وَإِنَّهُۥ فِيٓ أُمِّ ٱلۡكِتَٰبِ لَدَيۡنَا لَعَلِيٌّ حَكِيمٌ ٤
Ve hakikat o, bizim nezdimizdeki ana kitapta çok yüksek, çok hikmetlidir.
O nezdimizdeki ana kitabdadır. Şanı yücedir, hikmet doludur.
Şüphesiz o, katımızdaki ana kitapta (Levh-i Mahfuz’da) mevcuttur, çok yücedir, hikmetlerle doludur.
Şübhesiz o (Kur'an), nezdimizdeki ana kitabda (sabit), çok yüce çok kıymetli (bir kitab) dır.
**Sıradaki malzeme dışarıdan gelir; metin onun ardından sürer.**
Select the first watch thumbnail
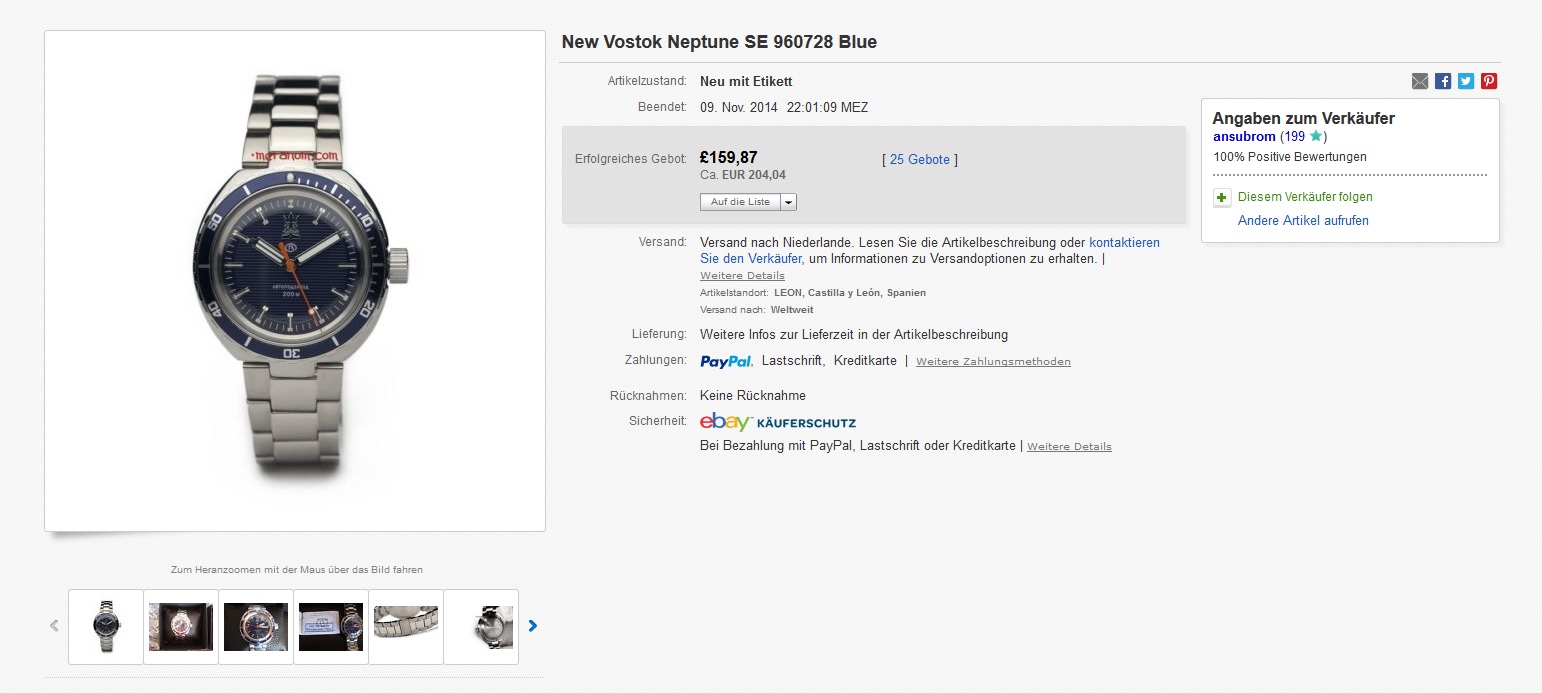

O, katımızda bulunan ana kitabdadır. Şanı yücedir, hikmetle doludur.
أَفَنَضۡرِبُ عَنكُمُ ٱلذِّكۡرَ صَفۡحًا أَن كُنتُمۡ قَوۡمٗا مُّسۡرِفِينَ ٥
Siz müsrif bir kavim olduğunuz için şimdi sizden o öğüdü bertaraf mı edeceğiz?
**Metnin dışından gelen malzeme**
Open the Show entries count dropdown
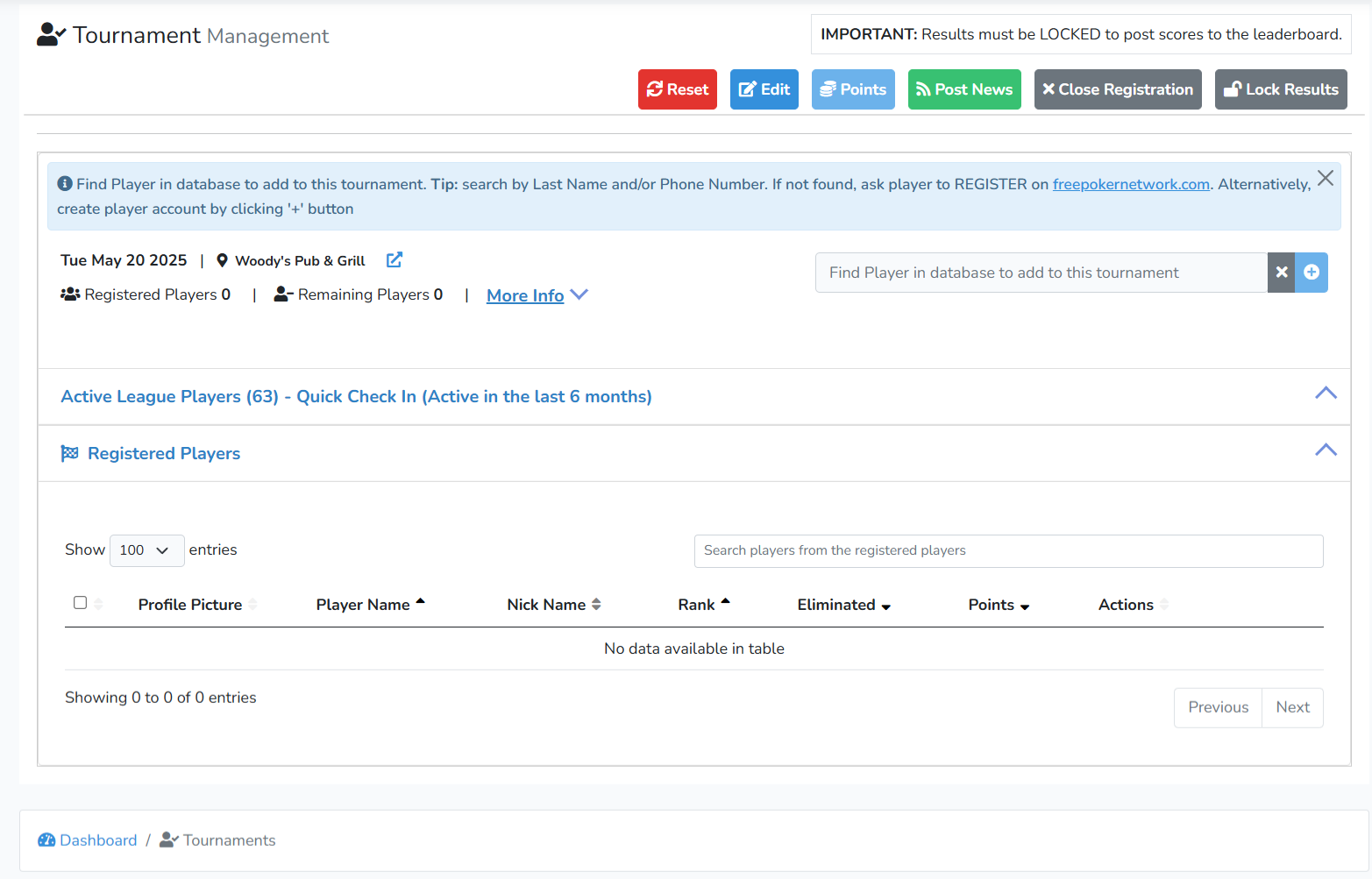 [x=146, y=550]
Haddi aşan bir kavimsiniz diye, sizi o Kur'an'la uyarmaktan vaz mı geçelim?
Haddi aşan bir topluluk oldunuz, diye vazgeçip Zikir’le (Kur’an’la) sizi uyarmaktan geri mi duralım?
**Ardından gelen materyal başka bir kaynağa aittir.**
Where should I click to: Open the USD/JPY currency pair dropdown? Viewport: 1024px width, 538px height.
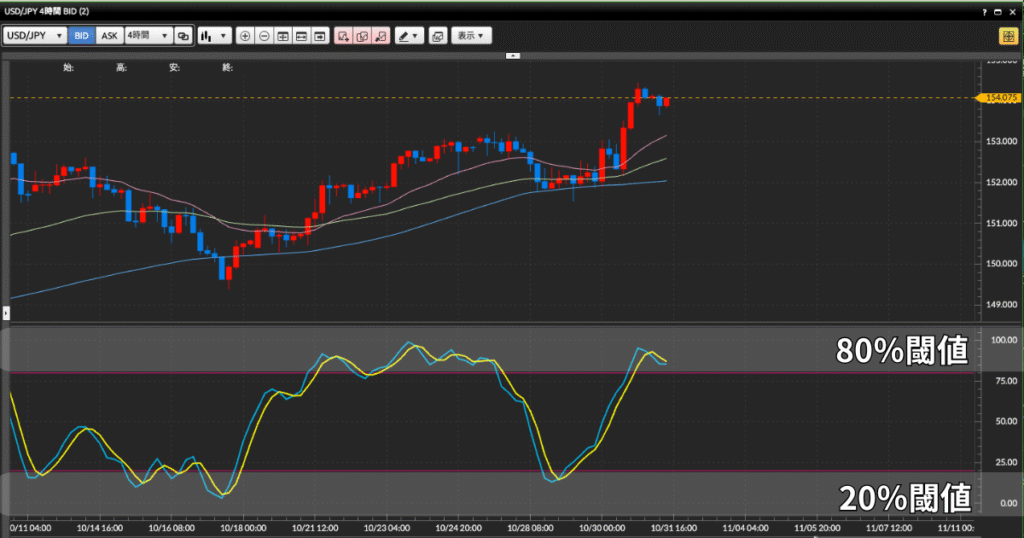click(35, 36)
Siz haddi aşan bir kavmsinizdir diye artık o Kur'ânı sizden (uzaklaşdırıb, inzalinde) vaz geçib bırakı mı verelim?
Siz, haddi aşan kimseler oldunuz diye, sizi Kur'an'la uyarmaktan vaz mı geçelim?
وَكَمۡ أَرۡسَلۡنَا مِن نَّبِيّٖ فِي ٱلۡأَوَّلِينَ ٦
Halbuki evvelkiler içinde biz nice peygamber gönderdik.
Daha öncekilere nice peygamberler göndermiştik.
Hâlbuki daha önceki toplumlara da nice peygamberler göndermiştik.
Halbuki biz evvelki (ümmet) ler içinde de nice peygamber (ler) gönderdik.
Biz, sizden önce gelenlere nice peygamberler gönderdik.
وَمَا يَأۡتِيهِم مِّن نَّبِيٍّ إِلَّا كَانُواْ بِهِۦ يَسۡتَهۡزِءُونَ ٧
Hiç bir peygamber de gelmiyordu ki kendilerine onunla mutlak eğlenmesinler.
Kendilerine bir peygamber gelmeyedursun mutlaka onunla alay ederlerdi.
(Onlar da) kendilerine gelen her peygamberle mutlaka alay ediyorlardı.
Onlar da, kendilerine bir peygamber gelmeye dursun, ille onunla istihza ederlerdi.
Onlar, kendilerine gelen her peygamberi mutlaka alaya alırlardı.
فَأَهۡلَكۡنَآ أَشَدَّ مِنۡهُم بَطۡشٗا وَمَضَىٰ مَثَلُ ٱلۡأَوَّلِينَ ٨
Onun için biz onlardan daha sert pençelileri helâk ettik, ve evvelkilerin meseli geçti.
Biz, bunlardan daha güçlü olanları helak ettik. Öncekilerin misali geçti.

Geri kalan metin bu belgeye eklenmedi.